EXERCISE OBJECTIVE => Copy every line in the records below that contains the word "text".

Collected data:
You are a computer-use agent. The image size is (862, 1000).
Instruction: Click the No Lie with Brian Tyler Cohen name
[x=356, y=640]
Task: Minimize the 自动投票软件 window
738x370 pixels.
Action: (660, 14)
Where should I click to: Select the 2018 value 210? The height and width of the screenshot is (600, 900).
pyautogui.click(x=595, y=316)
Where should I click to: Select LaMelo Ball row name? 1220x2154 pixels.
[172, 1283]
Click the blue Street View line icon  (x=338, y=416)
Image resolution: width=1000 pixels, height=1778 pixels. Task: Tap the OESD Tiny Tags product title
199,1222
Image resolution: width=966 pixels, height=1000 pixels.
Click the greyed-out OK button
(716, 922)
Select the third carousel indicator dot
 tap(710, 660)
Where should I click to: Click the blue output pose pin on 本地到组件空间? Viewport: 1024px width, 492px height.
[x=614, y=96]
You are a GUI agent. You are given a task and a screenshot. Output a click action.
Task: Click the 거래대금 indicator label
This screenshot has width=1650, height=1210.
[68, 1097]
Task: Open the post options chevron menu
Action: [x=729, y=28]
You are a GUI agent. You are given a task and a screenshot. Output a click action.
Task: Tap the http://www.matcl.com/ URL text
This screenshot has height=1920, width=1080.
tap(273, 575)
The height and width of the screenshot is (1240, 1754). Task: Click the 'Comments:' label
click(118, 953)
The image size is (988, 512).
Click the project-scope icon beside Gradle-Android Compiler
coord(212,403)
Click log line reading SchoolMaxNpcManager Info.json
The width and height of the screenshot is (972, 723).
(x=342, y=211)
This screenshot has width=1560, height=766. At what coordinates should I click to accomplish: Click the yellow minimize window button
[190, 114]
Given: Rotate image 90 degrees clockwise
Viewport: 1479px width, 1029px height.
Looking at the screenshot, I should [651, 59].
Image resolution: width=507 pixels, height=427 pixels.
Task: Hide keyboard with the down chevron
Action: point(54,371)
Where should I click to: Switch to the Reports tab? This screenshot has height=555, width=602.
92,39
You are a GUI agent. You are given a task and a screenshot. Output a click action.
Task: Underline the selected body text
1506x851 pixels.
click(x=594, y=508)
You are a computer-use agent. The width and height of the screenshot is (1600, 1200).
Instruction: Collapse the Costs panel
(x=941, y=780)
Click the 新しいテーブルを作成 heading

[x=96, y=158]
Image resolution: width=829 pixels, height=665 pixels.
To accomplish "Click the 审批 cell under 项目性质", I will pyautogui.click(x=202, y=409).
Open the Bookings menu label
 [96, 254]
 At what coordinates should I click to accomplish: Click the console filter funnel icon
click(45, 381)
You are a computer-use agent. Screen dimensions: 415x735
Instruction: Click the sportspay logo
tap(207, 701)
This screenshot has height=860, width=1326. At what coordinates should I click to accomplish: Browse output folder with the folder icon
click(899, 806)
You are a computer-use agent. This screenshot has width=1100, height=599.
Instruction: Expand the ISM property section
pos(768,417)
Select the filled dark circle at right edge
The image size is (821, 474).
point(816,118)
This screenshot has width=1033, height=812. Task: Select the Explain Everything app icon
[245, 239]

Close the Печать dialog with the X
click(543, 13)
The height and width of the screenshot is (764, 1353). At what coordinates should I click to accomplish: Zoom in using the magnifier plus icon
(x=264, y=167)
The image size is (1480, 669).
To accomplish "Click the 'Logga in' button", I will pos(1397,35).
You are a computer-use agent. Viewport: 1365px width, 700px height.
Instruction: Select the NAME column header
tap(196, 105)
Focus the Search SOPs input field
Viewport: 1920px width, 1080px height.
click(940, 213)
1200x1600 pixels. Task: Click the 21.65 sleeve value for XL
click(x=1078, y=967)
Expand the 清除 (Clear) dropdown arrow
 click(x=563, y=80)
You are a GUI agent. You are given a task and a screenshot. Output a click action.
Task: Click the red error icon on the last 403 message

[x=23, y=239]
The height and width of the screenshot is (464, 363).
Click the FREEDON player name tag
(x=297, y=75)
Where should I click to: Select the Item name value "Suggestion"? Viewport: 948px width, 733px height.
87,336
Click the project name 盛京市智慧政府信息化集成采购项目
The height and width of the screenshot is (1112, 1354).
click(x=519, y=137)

ANSWER TO THE PROBLEM =>
Task: Tap the http://www.matcl.com/ URL text
Task: Underline the selected body text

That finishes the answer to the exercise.